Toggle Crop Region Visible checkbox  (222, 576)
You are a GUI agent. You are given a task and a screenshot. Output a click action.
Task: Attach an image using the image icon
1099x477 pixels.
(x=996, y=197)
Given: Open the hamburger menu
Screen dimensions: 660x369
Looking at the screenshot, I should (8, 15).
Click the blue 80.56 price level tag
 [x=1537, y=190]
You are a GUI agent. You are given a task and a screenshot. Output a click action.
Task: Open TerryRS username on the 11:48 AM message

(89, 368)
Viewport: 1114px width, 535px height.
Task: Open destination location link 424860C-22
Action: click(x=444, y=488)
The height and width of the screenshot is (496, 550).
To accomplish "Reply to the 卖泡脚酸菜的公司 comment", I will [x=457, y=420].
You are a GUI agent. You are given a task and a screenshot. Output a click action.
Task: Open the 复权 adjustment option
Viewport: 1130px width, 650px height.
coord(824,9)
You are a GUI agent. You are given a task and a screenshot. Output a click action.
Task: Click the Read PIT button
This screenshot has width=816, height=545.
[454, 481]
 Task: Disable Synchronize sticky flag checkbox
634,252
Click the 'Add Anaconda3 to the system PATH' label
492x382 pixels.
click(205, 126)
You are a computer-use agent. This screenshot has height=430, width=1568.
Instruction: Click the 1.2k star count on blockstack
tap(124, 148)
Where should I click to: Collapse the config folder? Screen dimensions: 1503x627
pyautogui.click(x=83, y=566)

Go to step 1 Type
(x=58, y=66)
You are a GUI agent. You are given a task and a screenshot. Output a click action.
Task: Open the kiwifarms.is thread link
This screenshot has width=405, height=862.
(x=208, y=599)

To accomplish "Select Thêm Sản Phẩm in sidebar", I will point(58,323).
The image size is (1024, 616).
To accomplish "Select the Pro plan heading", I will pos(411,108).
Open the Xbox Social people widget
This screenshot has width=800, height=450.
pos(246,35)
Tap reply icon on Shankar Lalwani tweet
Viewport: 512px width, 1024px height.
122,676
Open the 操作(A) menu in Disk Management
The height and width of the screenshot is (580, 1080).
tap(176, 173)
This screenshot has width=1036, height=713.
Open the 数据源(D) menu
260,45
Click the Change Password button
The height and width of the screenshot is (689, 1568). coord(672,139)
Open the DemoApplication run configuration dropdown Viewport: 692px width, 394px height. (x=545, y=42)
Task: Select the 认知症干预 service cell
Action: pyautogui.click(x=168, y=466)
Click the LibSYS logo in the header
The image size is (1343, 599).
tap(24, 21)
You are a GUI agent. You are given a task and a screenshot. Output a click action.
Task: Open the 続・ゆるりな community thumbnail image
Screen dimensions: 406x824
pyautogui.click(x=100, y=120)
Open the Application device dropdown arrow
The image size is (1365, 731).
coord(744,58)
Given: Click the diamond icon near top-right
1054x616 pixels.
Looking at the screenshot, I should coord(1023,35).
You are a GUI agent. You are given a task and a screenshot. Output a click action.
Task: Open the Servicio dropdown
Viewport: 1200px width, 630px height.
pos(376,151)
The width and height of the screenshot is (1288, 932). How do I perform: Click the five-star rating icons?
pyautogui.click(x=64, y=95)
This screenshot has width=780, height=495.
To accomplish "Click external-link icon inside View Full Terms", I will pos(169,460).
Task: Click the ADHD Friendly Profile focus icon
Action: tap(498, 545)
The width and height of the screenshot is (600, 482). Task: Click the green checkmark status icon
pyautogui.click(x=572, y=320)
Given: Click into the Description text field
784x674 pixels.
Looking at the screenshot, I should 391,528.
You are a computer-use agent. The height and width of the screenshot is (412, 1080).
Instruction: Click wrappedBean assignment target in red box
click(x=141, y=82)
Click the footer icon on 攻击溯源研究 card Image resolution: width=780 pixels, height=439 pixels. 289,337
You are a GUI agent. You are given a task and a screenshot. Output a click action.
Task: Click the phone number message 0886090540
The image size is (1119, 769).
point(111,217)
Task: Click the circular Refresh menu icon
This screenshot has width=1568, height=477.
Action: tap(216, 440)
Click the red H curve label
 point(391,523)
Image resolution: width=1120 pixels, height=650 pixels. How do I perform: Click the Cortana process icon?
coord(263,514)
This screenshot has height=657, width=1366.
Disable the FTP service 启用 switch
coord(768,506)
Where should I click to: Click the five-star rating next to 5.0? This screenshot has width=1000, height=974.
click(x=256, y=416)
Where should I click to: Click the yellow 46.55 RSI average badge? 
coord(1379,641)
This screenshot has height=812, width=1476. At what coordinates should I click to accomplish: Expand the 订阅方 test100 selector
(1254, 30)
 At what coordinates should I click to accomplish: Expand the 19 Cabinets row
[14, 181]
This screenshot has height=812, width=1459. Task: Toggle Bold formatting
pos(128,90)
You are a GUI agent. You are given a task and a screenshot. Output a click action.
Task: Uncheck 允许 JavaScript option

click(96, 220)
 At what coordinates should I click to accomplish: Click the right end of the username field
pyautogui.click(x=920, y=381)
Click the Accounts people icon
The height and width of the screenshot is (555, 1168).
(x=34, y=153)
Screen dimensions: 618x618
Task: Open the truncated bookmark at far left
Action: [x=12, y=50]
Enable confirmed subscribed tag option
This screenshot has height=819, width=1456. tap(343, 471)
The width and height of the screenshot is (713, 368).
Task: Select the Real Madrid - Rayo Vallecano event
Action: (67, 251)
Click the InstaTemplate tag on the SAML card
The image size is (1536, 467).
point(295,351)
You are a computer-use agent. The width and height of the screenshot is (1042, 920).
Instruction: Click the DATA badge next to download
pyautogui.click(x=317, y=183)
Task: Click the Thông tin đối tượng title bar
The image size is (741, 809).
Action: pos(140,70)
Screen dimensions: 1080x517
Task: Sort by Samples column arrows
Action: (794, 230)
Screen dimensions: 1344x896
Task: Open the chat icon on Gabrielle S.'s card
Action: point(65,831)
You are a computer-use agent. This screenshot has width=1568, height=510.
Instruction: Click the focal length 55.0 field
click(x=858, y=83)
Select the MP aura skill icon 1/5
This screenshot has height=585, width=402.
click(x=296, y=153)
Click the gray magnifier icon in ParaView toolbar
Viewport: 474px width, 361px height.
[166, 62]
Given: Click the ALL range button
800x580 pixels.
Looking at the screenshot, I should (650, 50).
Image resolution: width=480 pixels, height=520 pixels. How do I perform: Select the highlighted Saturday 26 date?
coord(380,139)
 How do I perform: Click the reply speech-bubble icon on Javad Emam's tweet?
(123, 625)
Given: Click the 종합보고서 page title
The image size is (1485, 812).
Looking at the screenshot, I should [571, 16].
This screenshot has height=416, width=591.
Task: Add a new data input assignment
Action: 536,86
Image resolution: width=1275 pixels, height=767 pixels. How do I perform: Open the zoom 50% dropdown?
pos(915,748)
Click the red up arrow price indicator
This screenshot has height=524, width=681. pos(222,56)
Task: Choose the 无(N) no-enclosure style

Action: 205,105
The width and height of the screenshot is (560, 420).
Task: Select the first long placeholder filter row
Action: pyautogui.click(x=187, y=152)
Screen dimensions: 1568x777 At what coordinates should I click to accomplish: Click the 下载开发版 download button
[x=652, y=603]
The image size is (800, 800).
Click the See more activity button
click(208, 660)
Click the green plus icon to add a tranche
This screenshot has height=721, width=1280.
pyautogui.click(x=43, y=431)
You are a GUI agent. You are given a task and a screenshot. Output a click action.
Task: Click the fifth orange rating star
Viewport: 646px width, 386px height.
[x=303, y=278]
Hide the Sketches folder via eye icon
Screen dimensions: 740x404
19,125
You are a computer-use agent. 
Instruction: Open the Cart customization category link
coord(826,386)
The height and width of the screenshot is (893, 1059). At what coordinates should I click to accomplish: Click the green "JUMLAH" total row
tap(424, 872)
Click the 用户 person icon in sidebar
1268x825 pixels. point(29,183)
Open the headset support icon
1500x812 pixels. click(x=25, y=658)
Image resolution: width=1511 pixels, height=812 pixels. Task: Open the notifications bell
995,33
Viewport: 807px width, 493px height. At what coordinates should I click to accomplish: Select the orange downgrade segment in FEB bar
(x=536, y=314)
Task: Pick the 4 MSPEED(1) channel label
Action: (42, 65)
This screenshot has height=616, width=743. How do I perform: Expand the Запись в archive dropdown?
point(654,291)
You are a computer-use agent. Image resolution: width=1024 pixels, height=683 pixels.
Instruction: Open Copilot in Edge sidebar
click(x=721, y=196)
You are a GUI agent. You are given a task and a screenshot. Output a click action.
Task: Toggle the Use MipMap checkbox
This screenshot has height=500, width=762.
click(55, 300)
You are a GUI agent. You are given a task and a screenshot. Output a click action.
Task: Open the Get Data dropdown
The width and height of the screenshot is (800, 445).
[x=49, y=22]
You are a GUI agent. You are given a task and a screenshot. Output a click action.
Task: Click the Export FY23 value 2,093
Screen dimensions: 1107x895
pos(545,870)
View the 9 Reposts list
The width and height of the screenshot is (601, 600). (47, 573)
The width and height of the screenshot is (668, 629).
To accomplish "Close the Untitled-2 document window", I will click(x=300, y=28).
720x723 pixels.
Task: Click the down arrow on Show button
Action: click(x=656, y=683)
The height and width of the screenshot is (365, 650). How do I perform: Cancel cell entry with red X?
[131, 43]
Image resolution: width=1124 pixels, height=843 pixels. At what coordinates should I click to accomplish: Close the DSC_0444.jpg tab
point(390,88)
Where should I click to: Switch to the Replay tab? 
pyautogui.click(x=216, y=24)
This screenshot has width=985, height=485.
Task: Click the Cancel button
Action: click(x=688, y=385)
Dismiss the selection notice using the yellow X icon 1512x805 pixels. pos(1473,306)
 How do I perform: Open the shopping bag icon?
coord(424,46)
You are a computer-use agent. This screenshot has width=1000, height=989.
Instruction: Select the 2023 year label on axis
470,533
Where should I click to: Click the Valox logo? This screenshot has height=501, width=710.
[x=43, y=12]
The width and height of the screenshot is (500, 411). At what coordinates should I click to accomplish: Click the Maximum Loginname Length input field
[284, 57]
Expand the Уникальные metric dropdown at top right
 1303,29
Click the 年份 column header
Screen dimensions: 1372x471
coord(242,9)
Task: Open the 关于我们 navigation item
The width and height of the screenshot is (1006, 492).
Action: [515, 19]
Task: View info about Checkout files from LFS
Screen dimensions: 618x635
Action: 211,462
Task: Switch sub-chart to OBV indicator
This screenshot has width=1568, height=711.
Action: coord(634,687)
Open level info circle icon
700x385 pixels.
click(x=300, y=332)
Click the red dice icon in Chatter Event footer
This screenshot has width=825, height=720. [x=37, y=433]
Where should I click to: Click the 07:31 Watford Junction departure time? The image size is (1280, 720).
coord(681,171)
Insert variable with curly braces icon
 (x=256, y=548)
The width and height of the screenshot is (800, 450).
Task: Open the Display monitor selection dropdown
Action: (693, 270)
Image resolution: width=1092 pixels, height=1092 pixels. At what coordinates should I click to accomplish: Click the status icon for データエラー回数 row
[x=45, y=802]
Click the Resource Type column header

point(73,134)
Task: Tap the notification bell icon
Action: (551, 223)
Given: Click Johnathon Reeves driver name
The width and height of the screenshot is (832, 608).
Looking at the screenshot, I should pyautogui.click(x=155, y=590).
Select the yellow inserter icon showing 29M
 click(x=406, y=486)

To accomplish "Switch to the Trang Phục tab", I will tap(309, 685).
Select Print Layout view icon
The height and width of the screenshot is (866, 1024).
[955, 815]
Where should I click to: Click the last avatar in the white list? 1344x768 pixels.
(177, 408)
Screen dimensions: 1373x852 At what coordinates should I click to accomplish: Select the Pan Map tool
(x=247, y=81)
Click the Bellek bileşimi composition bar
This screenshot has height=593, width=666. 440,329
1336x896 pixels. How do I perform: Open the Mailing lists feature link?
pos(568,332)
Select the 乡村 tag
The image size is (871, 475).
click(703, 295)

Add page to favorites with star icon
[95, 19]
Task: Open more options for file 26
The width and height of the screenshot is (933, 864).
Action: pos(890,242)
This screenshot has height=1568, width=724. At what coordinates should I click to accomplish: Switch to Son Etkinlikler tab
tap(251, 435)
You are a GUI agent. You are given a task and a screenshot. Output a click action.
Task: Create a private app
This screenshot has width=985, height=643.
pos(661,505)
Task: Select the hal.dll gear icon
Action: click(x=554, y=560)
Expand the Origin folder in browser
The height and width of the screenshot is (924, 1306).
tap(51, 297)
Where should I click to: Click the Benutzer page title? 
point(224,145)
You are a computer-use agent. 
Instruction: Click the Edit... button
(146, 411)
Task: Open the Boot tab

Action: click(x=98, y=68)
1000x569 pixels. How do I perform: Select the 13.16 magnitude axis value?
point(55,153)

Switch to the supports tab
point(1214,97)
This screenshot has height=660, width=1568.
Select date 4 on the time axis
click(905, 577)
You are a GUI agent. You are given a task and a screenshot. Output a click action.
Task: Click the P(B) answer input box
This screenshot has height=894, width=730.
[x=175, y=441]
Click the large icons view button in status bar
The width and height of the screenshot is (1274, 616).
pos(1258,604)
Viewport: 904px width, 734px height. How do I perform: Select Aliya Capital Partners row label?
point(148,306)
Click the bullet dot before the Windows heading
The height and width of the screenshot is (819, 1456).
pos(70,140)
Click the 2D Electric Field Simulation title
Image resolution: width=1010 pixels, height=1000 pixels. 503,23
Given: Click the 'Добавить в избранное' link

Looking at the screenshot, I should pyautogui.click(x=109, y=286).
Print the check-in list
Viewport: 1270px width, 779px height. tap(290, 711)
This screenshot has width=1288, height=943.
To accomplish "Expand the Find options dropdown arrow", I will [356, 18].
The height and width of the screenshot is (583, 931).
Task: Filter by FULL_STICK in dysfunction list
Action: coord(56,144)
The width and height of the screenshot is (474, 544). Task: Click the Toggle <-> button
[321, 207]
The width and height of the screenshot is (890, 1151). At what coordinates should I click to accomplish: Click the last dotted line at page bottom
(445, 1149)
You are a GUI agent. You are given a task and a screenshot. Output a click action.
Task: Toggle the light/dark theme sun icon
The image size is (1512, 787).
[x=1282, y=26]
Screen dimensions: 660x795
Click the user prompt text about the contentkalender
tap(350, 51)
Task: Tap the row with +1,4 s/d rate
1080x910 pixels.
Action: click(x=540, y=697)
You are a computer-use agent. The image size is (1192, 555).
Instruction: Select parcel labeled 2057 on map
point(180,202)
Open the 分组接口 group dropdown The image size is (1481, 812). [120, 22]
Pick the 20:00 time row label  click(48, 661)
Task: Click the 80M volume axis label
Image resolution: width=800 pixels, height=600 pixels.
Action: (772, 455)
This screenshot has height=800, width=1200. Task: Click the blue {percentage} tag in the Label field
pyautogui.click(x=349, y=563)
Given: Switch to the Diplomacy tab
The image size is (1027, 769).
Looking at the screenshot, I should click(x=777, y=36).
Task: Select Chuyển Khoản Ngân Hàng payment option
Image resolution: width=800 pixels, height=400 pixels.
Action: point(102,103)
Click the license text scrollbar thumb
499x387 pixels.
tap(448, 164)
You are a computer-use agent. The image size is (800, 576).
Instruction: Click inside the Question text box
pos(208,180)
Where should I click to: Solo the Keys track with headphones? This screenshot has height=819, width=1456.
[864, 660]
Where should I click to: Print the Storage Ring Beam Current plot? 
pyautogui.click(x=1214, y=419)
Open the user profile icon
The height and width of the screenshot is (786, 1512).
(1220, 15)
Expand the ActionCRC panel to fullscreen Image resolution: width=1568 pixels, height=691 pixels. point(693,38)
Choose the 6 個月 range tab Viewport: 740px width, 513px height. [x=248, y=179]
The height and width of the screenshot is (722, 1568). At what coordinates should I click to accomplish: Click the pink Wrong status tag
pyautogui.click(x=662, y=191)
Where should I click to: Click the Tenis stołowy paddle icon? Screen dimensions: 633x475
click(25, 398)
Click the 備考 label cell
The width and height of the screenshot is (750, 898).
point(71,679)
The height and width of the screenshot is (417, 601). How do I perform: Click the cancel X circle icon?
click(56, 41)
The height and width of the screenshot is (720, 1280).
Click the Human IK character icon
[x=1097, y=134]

════

In the entries above, find each line with the word "computer" and show it.

▶ **Exercise solution**:
You are a computer-use agent. This screenshot has height=430, width=1568.
You are a computer-use agent. The height and width of the screenshot is (412, 1080).
You are a computer-use agent. The width and height of the screenshot is (1042, 920).
You are a computer-use agent. This screenshot has width=1568, height=510.
You are a computer-use agent. 
You are a computer-use agent. Image resolution: width=1024 pixels, height=683 pixels.
You are a computer-use agent. This screenshot has width=1000, height=989.
You are a computer-use agent. 
You are a computer-use agent. The image size is (1192, 555).
You are a computer-use agent. The image size is (800, 576).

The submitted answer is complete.